Seoul apartment living11 hours of scrunched-up-ness later, with a very no-frills flight – we were deprived of West Wing after the lappy’s batteries ran out – we arrived in Incheon airport, Seoul, South Korea. My imagined dramatic swine-flu-based forced exile from society didn’t come to pass, and we instead took an hour bus ride to our rather swank hotel and headed up to our allotted room in the crowded, over-cheerful ‘glad to be of service‘ elevator.

Peak hour in SeoulFood vouchers in hand, we wandered into the hotel’s restaurant and were baffled to be presented with a plate of limp pasta smeared with tomato sauce. Unsatisfied, we ventured forth into the soupy Seoul air and wandered up and down the street in search of a cultural culinary experience, oscillating between chastely not touching in the fear of offending someone in our cultural ignorance (remembering Thailand), and throwing caution to the winds and just holding hands as usual. With my only international experience being Thailand, it was funny to later realise how different and modern South Korea really is. The whole city gave the impression of having sprung up almost overnight – the oldest building appeared to be only a decade or so old, and everything seemed highly organised (not a birds nest of overhead electrical cables to be seen).

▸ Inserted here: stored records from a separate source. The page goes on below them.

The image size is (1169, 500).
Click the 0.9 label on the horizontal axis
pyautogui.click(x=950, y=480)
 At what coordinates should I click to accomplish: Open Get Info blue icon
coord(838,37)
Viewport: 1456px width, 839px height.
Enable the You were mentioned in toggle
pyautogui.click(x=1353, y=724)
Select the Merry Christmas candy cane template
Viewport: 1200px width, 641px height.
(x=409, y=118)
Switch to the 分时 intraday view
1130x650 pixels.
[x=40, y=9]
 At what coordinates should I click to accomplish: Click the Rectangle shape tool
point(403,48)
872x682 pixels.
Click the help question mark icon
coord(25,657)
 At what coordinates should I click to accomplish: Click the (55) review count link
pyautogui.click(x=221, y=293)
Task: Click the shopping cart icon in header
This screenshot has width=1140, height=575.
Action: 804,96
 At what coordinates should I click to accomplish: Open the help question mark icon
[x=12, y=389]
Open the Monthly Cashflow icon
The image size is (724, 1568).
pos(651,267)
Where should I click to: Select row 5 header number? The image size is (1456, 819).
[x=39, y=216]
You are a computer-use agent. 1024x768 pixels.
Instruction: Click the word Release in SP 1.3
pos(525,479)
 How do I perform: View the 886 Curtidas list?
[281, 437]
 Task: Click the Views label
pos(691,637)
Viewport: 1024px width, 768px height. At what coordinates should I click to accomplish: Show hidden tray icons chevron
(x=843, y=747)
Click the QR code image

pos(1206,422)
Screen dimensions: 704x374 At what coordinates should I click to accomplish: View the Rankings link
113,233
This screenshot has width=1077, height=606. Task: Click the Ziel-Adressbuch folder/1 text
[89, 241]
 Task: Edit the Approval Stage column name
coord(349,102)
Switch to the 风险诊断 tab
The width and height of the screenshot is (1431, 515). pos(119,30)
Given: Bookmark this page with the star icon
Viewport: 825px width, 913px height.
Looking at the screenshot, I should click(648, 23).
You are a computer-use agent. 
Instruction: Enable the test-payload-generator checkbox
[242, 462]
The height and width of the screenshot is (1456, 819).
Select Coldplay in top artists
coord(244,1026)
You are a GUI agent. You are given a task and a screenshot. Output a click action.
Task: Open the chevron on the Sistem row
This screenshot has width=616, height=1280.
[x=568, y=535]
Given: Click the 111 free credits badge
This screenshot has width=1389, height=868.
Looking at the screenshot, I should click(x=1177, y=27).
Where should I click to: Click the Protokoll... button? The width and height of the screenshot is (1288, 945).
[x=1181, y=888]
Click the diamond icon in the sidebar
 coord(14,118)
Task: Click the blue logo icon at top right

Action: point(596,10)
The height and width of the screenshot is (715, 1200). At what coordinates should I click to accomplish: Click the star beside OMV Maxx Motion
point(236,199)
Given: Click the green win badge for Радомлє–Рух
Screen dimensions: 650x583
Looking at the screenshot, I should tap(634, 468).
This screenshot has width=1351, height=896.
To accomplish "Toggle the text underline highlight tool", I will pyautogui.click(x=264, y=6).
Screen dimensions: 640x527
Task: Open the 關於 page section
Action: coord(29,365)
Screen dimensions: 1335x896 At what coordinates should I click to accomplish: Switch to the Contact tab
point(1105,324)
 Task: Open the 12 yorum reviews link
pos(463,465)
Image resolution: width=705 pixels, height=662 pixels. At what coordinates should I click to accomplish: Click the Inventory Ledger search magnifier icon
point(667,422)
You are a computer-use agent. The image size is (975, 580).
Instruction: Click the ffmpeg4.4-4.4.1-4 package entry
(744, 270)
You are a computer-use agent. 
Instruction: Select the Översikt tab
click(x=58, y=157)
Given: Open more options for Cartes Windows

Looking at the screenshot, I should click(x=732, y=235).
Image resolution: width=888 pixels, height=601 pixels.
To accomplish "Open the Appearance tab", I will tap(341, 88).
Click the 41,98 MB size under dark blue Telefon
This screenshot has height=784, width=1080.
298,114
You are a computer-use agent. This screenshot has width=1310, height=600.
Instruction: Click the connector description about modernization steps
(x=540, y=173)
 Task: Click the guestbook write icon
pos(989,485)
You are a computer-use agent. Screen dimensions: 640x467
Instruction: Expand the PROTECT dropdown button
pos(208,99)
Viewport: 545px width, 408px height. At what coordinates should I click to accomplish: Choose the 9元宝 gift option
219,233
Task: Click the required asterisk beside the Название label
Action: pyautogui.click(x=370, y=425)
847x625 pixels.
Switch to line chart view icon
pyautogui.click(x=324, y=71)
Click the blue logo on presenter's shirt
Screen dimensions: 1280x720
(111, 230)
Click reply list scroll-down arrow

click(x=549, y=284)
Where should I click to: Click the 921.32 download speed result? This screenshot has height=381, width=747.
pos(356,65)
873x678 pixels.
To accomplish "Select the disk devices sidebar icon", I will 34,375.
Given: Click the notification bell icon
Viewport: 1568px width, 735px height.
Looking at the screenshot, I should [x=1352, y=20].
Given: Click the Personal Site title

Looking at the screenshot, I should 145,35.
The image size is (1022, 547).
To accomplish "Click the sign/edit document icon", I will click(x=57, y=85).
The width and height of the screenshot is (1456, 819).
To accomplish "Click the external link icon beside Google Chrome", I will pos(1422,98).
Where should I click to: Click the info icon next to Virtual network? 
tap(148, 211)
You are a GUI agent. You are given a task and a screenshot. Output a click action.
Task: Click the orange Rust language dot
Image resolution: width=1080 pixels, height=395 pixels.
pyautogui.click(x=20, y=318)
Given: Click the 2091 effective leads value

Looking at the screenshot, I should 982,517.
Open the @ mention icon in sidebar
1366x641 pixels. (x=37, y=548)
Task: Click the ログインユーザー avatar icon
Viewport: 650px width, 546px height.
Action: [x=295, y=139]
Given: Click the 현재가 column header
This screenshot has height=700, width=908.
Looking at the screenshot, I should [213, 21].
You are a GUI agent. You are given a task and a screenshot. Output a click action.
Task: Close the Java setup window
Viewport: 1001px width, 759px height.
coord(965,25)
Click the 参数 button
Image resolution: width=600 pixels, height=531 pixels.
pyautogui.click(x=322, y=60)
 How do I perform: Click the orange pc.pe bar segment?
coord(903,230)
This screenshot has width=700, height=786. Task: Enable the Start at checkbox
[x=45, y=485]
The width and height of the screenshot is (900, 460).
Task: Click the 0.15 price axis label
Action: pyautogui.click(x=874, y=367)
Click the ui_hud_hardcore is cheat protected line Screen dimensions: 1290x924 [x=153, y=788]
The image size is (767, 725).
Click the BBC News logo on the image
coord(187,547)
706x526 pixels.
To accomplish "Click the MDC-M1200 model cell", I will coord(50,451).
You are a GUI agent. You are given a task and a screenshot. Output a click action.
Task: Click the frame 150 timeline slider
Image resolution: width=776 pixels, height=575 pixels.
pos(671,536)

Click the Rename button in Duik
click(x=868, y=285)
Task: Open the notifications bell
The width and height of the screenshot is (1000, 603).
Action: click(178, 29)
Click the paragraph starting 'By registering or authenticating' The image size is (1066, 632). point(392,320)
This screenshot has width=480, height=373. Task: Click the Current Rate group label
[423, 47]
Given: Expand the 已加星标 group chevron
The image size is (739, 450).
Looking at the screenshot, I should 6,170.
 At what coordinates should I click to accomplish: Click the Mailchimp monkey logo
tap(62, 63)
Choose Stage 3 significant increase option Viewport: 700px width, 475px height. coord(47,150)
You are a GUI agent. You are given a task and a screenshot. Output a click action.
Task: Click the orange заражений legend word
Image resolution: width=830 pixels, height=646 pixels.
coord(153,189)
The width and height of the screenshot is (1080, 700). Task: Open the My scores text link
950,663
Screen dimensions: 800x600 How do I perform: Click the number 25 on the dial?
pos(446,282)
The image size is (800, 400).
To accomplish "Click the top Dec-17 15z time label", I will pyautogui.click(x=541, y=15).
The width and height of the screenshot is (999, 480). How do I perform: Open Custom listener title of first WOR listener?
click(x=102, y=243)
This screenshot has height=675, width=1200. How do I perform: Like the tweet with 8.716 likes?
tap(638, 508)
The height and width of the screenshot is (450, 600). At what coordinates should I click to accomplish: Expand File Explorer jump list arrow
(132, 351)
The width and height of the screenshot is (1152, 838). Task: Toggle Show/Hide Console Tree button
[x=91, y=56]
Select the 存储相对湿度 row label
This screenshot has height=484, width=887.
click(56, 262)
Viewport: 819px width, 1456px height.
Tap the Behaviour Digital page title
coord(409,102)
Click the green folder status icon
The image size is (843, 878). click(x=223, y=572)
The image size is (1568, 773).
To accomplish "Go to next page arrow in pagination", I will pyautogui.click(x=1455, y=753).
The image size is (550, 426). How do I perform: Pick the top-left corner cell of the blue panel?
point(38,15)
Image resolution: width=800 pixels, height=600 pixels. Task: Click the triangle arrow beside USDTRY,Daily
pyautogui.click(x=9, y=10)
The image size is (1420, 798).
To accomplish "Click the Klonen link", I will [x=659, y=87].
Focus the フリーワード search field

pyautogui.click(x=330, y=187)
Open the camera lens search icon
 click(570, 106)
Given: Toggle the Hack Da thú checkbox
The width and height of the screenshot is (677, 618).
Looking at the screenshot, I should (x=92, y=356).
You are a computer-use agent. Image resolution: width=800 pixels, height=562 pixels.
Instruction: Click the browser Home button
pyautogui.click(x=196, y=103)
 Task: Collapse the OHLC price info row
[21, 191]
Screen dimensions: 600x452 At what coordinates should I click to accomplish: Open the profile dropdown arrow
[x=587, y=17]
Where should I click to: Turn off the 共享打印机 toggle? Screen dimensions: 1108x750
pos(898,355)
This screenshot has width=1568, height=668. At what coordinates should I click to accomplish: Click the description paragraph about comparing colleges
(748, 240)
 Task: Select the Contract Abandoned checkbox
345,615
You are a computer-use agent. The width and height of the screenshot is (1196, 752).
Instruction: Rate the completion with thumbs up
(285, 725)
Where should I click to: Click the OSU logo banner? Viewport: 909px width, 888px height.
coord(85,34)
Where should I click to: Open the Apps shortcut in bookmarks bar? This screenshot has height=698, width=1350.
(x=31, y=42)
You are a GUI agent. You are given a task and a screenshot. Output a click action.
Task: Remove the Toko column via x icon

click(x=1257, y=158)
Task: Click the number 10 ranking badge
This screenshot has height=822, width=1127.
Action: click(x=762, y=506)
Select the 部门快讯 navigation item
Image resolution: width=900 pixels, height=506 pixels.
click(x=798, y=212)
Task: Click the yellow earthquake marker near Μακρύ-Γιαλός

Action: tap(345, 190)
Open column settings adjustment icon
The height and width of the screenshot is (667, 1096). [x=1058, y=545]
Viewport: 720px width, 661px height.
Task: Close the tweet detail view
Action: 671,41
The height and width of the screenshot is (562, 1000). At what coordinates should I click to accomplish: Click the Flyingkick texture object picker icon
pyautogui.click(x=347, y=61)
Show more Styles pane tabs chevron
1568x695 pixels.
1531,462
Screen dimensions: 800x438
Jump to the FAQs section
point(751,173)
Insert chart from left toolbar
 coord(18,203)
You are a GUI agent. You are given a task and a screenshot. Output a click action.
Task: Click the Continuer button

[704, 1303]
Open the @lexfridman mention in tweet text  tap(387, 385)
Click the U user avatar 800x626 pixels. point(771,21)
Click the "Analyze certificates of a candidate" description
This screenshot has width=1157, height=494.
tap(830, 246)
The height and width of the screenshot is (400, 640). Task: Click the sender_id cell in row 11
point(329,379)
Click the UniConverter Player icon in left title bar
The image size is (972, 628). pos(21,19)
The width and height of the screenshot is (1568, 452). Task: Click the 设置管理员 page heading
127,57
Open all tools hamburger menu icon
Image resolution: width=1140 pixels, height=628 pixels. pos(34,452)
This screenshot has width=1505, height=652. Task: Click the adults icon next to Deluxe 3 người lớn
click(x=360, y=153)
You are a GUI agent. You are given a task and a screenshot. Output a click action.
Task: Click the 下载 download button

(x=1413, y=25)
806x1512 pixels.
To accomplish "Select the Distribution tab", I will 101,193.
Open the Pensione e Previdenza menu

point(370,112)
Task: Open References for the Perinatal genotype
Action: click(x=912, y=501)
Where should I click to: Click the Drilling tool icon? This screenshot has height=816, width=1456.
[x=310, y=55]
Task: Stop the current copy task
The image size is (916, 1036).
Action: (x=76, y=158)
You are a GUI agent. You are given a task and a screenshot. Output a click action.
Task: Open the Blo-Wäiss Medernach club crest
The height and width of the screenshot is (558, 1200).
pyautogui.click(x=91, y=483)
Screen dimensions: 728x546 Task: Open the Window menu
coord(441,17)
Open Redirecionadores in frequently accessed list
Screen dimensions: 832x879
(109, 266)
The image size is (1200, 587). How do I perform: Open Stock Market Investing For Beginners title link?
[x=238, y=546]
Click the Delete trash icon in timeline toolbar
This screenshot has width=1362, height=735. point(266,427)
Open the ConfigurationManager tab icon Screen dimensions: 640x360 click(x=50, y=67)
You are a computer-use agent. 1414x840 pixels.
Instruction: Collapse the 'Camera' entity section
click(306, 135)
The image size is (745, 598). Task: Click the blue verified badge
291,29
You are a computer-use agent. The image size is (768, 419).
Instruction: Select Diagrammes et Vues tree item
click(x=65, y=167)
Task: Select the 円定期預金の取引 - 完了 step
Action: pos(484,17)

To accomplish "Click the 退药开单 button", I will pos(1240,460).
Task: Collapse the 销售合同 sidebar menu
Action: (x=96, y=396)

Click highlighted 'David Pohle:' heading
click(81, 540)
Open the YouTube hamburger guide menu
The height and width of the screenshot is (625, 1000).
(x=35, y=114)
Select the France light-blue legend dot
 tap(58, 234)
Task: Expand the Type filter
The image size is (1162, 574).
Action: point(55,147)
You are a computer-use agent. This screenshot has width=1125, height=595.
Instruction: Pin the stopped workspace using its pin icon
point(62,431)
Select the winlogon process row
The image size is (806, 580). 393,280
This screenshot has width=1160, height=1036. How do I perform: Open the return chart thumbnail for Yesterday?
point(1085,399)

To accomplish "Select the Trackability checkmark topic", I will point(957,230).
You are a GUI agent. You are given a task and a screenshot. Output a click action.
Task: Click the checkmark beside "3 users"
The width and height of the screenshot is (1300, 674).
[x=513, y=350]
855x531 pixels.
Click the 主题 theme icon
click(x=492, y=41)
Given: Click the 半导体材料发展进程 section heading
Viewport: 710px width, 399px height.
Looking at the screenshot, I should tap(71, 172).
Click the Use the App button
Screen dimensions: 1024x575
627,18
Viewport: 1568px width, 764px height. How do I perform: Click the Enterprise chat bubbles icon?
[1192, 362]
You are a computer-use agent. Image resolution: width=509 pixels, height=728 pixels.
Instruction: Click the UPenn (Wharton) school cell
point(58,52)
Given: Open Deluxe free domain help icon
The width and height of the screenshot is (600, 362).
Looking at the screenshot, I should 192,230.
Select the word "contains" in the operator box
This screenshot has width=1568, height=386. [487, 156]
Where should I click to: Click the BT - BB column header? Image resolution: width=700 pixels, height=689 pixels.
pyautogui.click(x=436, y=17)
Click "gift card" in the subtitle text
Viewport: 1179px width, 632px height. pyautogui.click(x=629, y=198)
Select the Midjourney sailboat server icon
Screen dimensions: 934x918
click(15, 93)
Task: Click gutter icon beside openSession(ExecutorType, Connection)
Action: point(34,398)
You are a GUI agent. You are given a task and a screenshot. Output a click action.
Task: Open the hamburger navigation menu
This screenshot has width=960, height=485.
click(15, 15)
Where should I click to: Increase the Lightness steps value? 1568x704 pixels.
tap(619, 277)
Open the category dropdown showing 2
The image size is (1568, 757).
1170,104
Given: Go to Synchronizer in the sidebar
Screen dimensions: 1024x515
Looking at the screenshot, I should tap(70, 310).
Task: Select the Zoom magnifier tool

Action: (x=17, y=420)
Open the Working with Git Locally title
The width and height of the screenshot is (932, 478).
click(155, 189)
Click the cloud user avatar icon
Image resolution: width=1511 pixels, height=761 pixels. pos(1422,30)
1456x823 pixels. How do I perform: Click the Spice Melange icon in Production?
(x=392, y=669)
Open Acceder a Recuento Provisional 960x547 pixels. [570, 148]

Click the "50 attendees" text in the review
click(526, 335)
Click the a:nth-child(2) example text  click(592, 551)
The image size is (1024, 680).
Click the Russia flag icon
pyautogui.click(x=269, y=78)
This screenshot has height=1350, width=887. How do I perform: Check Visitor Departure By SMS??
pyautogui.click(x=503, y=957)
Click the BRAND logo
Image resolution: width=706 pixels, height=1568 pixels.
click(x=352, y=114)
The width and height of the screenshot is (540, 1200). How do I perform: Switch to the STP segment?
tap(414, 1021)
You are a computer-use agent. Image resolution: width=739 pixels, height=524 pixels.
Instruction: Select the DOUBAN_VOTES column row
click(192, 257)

Anyway, 11 hours of sitting in a flying metal tube having caught up with us, plus having a hard time finding anything beside Italian cafés and restaurants (I guess South Koreans are into Italian cuisine in a big way, unless it’s just there for us chicken Westerners), we grabbed a promising looking Italian breadstuff from a friendly local café and retired for the night, in our twin single beds.

The view from our room at Seoul Garden HotelThe next day, we headed down for breakfast. Katherine went the gutsy route and ordered the ‘Korean breakfast’, complete with salted fish and seaweed soup; I chickened out in the guise of providing Katherine with a backup plan in case the Korean stuff fell through, and ordered the ‘American breakfast’ with the eggs. I think Katherine’s was the safer bet, actually – having been regaled by Sarah about the terrifying sugar-laden American cuisine, I was fascinated to be presented with bread that tasted like cake, ‘egg food product’ in a vol-au-vont and yoghurt that tasted exactly like Nerds. Katherine did well, there was some somewhat scary-looking stuff in front of her, but infinitely healthier than mine.

200906281110 So that's what the kids were drawing on tables in school (sculpture at the airport in Seoul) Then we were off again on the bus, and back at the airport. Some last-minute admin, calling the Victorian Ambulance over Skype on the airport wi-fi to cancel my membership, and a little time-killing (I looked up how to say ‘Hello’ in Korean and used it on a few people, and checked my news feeds using my fancy new feed reader software, Fever), then we were back in another flying metal tube heading out over China, Mongolia and Russia.

Another 11 hours, and much buttock-soreness later, we were dropping altitude over a patchwork of fields and sweeping rows of identical little tiled-roofs, and touched down on English tarmac. A surprisingly long trek through the airport to the dreaded Immigration area, followed by a surprisingly short and friendly immigration experience, and we were in London!

Our good friend Tiff, in her infinite generosity and kindness, joined us at the airport (although we missed each other at first, and it took a pay-phone call to find each other!) and herded us onto the train. Being able to just follow Tiff without having to navigate the system ourselves was brilliant, so we could just concentrate on not collapsing under the weight of our luggage, one big hiking pack each on our backs and a smaller (but still heavy!) day pack hanging off our fronts. Turning often required a six-point manoeuvre, and the tube was fairly packed so we were standing for the whole trip. Whew!

We made it eventually to the B&B in the beautiful Primrose Hill area, although by the end I was down to one shaky step every few seconds, or so it felt. We met Carol and Ted, the owners of the beautiful four-storey house, freaking her our slightly when she saw there were three of us (before we explained). So, we dropped our bags in our room upstairs and ordered Dominos delivered. Oh, yeah, that’s the stuff.